What you need to do:
Repeat the stretch of entries below from the line with "Click the Loulou Gasté handwritten text" through the line with "Image resolution: width=400". Include both ends and add nothing.
:: Working data
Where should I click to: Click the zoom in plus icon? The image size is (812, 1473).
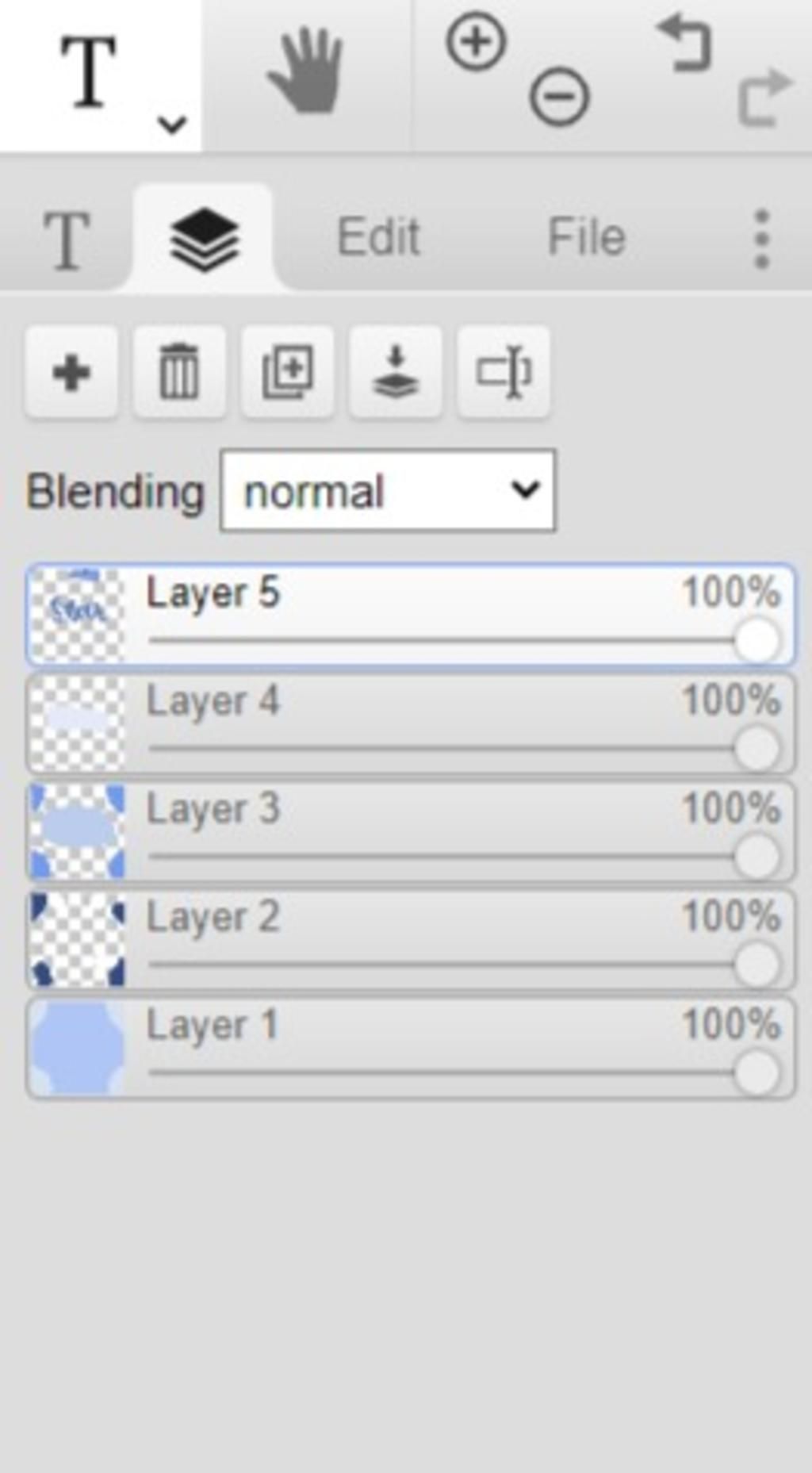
::::
:: Working data
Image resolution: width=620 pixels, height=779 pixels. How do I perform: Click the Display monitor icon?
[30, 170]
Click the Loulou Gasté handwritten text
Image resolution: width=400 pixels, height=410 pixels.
::::
Solution to this problem:
Click the Loulou Gasté handwritten text
Image resolution: width=400 pixels, height=410 pixels.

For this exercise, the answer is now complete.